Update the data from the line containing "Given: Open application 23 167829 BLD 00" down to the line containing "Action: [657, 23]", changing "PowerShell" to "Terminal" and leaving everything else as it is. Return only those lines.
--
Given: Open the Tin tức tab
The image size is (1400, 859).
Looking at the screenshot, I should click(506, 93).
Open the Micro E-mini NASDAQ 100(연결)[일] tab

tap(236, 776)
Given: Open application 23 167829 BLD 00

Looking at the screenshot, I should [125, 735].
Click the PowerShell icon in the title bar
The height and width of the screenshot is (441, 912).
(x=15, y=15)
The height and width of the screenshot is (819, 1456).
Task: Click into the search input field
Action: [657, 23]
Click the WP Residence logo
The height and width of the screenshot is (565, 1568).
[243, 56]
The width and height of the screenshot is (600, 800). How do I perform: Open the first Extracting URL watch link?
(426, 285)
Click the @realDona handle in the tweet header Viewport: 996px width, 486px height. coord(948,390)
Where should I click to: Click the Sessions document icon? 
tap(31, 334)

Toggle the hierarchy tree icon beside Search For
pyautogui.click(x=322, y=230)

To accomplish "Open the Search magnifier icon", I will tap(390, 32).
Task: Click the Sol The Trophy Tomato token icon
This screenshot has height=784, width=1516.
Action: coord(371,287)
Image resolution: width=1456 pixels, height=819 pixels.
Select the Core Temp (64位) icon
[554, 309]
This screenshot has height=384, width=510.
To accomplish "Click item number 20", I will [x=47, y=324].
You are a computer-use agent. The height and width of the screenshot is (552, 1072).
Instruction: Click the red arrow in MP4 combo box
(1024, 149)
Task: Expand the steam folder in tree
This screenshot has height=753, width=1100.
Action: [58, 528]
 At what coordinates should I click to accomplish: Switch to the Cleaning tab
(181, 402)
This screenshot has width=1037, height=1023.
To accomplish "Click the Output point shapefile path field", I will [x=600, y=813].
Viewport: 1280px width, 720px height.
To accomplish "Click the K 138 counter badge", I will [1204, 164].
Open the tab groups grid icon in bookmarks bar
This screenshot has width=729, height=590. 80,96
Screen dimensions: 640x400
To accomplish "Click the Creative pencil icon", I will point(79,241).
--
> [FINISHED EXERCISE]:
Given: Open application 23 167829 BLD 00

Looking at the screenshot, I should [125, 735].
Click the Terminal icon in the title bar
The height and width of the screenshot is (441, 912).
(x=15, y=15)
The height and width of the screenshot is (819, 1456).
Task: Click into the search input field
Action: [657, 23]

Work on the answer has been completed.